* Teile der Übung:
a) Erklären Sie anhand des Textes über den jungen Mann aus Niger, warum die erzählende Person nicht an den Protesten beteiligt war.
b) Beantworten Sie die folgenden Fragen zum Text über den jungen Mann aus Niger:
(i) Aus welcher Stadt stammt er?
(ii) Wie lange hat er in Italien in Asyllagern gelebt?
(iii) Zu welcher Fachkraft wird er seit Oktober 2015 ausgebildet?
c) Setzen Sie den Text über den jungen Mann aus Niger an der Stelle fort, an der er endet.

* Ausgangstext:

..........

Ich selbst war nicht an den Protesten beteiligt, da ich mich schon früher in Hamburg gemeldet hatte und mit der Schule beschäftigt war. Aber ich kann die Angst verstehen. Italien ist kein sicheres Land für uns. Als ich mich gemeldet habe, wusste ich noch nicht, was ein Asylverfahren bedeutet, von Dublin II hatte ich nichts gehört. Die Angst vor der Abschiebung ist immer da. Ich habe oft gedacht, dass ich lieber in Libyen gestorben wäre.
21, stammt aus Niamey in Niger. Seit 2009 arbeitete er in Libyen, während des Bürgerkriegs 2011 floh er zunächst nach Italien, wo er ein halbes Jahr in Asyllagern gelebt hat. Seit Januar 2012 lebt er in Hamburg, seit Oktober 2015 macht er eine Ausbildung zur Fachkraft für Metalltechnik im Jugend- und Bildungswerk der Arbeiterwohlfahrt. Kurz zuvor hatte er eine Duldung für ein Jahr bekommen. Er lebt derzeit in einem Jugendwohnheim in Hoisbüttel und sucht eine eigene Wohnung.

..........

* Bereitgestellte Datensätze:

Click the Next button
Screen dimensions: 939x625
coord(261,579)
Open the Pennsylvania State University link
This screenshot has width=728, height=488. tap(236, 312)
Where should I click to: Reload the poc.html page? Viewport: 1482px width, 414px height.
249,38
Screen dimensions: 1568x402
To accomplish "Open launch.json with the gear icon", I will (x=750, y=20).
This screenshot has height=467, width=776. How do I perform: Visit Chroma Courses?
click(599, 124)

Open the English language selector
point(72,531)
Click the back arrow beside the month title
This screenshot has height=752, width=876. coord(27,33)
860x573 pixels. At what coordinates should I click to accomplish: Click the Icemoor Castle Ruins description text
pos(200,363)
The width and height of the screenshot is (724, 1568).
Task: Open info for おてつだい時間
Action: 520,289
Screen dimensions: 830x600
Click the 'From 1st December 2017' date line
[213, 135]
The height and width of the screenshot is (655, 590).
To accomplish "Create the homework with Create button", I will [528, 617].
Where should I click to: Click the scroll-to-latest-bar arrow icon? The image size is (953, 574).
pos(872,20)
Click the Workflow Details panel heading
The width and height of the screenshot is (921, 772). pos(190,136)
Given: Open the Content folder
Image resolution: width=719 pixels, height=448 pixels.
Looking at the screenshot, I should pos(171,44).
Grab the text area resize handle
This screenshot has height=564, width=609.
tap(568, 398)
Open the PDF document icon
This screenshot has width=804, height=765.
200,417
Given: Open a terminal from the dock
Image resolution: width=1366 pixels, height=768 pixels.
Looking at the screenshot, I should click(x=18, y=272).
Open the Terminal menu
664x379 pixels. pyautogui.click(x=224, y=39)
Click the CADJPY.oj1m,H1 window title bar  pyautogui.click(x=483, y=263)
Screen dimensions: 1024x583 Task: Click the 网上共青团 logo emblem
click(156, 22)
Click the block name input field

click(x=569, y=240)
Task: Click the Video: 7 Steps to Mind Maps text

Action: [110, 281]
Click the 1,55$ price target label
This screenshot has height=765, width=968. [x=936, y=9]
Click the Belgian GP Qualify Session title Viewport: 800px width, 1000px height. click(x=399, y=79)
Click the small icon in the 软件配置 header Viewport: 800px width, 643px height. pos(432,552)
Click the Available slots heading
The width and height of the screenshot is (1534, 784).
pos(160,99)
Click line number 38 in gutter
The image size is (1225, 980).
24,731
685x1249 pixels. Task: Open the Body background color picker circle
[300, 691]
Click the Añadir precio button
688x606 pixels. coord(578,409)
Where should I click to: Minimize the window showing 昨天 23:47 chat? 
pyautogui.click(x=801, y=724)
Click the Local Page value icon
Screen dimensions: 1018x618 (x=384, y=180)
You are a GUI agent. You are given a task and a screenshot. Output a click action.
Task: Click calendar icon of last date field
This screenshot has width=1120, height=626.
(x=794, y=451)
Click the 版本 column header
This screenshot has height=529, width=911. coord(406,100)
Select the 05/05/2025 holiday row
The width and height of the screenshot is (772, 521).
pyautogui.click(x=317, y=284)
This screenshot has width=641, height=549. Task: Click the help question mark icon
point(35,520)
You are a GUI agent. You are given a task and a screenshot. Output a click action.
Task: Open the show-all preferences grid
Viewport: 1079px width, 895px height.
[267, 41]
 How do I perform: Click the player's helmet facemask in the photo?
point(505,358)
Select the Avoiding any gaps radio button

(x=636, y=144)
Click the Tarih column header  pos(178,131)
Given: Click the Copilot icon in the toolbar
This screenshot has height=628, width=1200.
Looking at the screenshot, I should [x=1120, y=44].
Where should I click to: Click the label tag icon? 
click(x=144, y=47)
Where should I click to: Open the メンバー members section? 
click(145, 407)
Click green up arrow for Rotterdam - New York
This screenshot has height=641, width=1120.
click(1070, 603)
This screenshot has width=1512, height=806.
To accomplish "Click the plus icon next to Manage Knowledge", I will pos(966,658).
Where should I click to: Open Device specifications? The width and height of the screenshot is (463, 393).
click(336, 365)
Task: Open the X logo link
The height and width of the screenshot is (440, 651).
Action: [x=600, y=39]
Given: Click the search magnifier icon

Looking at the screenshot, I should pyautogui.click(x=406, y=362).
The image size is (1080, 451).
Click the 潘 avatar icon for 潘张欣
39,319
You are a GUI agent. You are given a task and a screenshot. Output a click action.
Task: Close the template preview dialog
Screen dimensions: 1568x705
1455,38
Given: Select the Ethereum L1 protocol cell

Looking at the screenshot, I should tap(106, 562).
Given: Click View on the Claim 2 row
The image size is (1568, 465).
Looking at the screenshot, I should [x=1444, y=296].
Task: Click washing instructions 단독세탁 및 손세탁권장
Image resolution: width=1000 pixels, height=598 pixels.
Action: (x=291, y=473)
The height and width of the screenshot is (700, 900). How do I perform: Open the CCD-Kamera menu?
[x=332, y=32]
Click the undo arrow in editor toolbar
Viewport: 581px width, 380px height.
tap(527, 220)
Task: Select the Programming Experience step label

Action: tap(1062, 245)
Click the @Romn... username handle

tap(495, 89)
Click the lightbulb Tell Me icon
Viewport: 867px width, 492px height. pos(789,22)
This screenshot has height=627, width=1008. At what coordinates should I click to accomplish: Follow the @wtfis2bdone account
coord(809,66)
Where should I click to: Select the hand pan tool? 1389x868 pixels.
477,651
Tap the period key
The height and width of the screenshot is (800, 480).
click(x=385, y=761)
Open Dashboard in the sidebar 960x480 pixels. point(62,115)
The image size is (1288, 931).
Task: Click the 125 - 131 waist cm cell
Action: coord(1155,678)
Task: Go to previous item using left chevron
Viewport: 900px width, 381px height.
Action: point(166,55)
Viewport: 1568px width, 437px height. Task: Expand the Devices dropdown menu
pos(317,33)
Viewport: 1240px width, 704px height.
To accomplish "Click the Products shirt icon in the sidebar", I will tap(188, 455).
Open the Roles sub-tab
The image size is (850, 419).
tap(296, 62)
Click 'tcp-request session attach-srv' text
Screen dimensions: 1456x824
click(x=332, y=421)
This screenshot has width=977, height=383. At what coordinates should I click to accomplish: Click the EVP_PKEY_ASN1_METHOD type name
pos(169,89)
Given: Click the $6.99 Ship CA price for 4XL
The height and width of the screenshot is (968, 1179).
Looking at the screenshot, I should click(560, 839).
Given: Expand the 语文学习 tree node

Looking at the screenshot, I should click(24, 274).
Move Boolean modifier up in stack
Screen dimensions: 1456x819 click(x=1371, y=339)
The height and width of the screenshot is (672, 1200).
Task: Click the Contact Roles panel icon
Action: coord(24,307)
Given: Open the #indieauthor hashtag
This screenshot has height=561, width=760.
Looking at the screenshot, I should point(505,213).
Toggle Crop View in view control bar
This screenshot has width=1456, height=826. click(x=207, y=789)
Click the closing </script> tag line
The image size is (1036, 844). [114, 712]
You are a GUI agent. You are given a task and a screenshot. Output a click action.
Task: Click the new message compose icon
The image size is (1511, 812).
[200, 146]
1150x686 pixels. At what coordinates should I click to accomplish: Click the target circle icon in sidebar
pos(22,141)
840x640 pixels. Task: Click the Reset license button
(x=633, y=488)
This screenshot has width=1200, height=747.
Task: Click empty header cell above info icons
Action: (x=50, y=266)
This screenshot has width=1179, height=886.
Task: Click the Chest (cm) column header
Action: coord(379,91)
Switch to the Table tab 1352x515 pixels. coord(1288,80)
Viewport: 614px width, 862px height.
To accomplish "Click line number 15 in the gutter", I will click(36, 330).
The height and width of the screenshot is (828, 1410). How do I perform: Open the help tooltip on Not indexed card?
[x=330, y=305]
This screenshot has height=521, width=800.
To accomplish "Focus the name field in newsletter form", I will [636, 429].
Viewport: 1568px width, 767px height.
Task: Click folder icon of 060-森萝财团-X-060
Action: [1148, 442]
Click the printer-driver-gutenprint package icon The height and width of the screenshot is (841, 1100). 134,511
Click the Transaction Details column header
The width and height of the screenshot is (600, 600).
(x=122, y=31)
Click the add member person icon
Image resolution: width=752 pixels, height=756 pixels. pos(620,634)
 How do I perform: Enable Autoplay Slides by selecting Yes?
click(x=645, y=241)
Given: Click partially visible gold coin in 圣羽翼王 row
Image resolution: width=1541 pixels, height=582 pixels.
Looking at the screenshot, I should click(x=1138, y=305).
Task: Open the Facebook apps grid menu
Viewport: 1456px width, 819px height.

..........

* Lösungen der Aufgaben:
a) Die erzählende Person war nicht an den Protesten beteiligt, weil sie sich schon früher in Hamburg gemeldet hatte und mit der Schule beschäftigt war.

b)
(i) Er stammt aus Niamey in Niger.
(ii) Er hat ein halbes Jahr in Asyllagern gelebt.
(iii) Er wird zur Fachkraft für Metalltechnik ausgebildet.

c)
Wie ist es Ihnen nach Ihrer Ankunft in Deutschland ergangen?
Ich habe zunächst im Kinder- und Jugendnotdienst in Hamburg-Alsterdorf gelebt und schnell Deutsch gelernt, die Schule besucht. Mein Asylantrag wurde dann aber nach über einem Jahr abgelehnt, ich sollte nach Italien abgeschoben werden. Zu der Zeit stand ich kurz vor meinem Realschulabschluss. Es gab viele Gerichtstermine, viel Bürokratie. Bis ich die Duldung bekommen habe, war es ein langer Kampf, ich konnte mich kaum aufs Lernen konzentrieren. Als ich dann den Ausbildungsplatz durch die Arbeiterwohlfahrt bekommen habe, konnte ich es nicht fassen.
War diese Form der Unterstützung neu für Sie?
Absolut. Dass Menschen dir helfen, ohne dafür etwas von dir zu erwarten, habe ich zuvor nie erlebt. In Italien wirst du als Flüchtling auf der Straße bespuckt und verprügelt. Manchmal kommen zwar ältere Männer auf dich zu, wollten dir Geld geben – aber eigentlich halten sie dich für einen Stricher, nutzen deine Not aus. Manche Jungs gehen aus Verzweiflung auf so ein Angebot ein, ich habe mich immer geschützt, wollte meine Würde bewahren.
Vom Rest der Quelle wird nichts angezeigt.